In particular there is a need to explore how views and desires vary amongst the 900,000 people in Scotland who smoke tobacco – why do some groups smoke more than others? What services or functions are people seeking from smoking? Why does a consistent majority say that they want to stop?
Sadly this FOREST survey will not help us with this.
Surveys such as the Scottish Household Survey, from which we get the figure that two-thirds of smokers in Scotland want to stop, take great care to make their sample as representative of the general population as it can be. Crucially they are confident enough in their approach to publish full details of their methodology, including sampling, in their reports. This is why we present the results of these surveys as the best available representations of the population as a whole, including those who smoke.
The FOREST survey is being promoted on their website and social media, and punted around other pro-smoking/anti-regulation networks. A message urging participation is being sent to “friends of FOREST”.
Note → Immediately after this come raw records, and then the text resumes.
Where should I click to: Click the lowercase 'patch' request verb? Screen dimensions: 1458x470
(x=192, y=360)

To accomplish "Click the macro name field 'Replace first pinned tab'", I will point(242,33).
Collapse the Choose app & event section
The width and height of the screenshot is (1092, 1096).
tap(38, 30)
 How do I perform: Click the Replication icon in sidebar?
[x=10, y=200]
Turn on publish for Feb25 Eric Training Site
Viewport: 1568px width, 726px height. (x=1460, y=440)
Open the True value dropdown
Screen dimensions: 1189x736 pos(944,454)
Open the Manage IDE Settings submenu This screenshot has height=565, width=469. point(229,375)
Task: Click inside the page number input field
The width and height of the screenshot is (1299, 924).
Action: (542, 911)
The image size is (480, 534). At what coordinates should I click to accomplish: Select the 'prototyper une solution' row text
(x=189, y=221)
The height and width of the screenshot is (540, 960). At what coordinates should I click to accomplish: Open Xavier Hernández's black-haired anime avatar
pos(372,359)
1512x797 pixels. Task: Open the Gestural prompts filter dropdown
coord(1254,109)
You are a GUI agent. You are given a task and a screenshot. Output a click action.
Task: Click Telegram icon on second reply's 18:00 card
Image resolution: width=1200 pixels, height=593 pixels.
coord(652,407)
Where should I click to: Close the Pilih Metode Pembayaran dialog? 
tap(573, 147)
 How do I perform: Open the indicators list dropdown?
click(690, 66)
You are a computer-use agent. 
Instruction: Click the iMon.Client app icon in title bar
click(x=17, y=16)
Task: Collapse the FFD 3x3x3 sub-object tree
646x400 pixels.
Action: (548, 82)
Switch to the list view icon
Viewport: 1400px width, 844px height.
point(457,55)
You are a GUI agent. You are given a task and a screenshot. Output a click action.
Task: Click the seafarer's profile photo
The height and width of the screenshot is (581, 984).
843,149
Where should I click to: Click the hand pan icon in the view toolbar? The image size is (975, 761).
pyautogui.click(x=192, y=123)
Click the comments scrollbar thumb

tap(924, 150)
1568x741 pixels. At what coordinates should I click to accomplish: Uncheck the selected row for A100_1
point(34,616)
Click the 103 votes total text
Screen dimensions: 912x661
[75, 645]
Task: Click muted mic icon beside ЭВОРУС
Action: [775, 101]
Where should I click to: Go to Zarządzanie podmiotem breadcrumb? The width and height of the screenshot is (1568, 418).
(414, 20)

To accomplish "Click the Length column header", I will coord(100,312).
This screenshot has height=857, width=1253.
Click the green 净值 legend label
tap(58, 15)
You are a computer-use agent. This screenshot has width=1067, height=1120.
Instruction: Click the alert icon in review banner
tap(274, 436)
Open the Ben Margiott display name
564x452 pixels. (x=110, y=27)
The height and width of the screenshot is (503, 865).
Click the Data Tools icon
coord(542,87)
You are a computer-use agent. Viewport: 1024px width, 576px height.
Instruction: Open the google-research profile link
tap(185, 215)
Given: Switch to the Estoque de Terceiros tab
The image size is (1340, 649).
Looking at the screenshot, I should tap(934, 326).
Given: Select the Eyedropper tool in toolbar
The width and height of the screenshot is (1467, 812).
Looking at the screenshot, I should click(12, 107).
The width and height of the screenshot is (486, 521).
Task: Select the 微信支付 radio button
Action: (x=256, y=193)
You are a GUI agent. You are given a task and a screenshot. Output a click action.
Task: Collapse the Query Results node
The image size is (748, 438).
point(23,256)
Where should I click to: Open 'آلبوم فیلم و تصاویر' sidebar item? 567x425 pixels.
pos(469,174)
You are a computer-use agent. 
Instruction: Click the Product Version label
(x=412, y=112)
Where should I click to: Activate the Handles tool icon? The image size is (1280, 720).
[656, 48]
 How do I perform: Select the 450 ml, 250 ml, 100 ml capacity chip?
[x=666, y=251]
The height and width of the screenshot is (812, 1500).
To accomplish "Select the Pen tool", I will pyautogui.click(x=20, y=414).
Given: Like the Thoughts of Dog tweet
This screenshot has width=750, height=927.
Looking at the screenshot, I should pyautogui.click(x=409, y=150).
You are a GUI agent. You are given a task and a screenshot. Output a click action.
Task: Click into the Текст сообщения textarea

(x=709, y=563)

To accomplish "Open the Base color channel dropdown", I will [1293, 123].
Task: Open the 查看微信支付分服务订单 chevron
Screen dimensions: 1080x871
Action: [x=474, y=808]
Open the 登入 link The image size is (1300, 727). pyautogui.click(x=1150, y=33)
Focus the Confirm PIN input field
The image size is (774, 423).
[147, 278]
The people reached by these requests will not represent the general population of “smokers”, but instead the small sub-set of smokers who engage with FOREST and/or other anti-regulation interests and who feel motivated to complete a survey distributed by those interests. To put it another way, a survey sent around to ASH Scotland supporters would likely indicate considerable scepticism about FOREST’s claim to speak on behalf of smokers, but we could not simply use this to claim that the whole population thinks this way. A survey of your friends only tells you about your friends.
Now it is perfectly valid to seek the views of this group, and most organisations will want to better understand their supporter base. But as a means of producing results about smokers as a whole, this survey has been rendered completely useless.
The stated aim “To find out what smokers really think” seems to have missed this crucial point. Surely FOREST is not intending to use the results of this survey to make claims about smokers as a whole? To allay our concerns, will they state clearly that their survey cannot be taken as representative of the views of all smokers and will not be presented as such?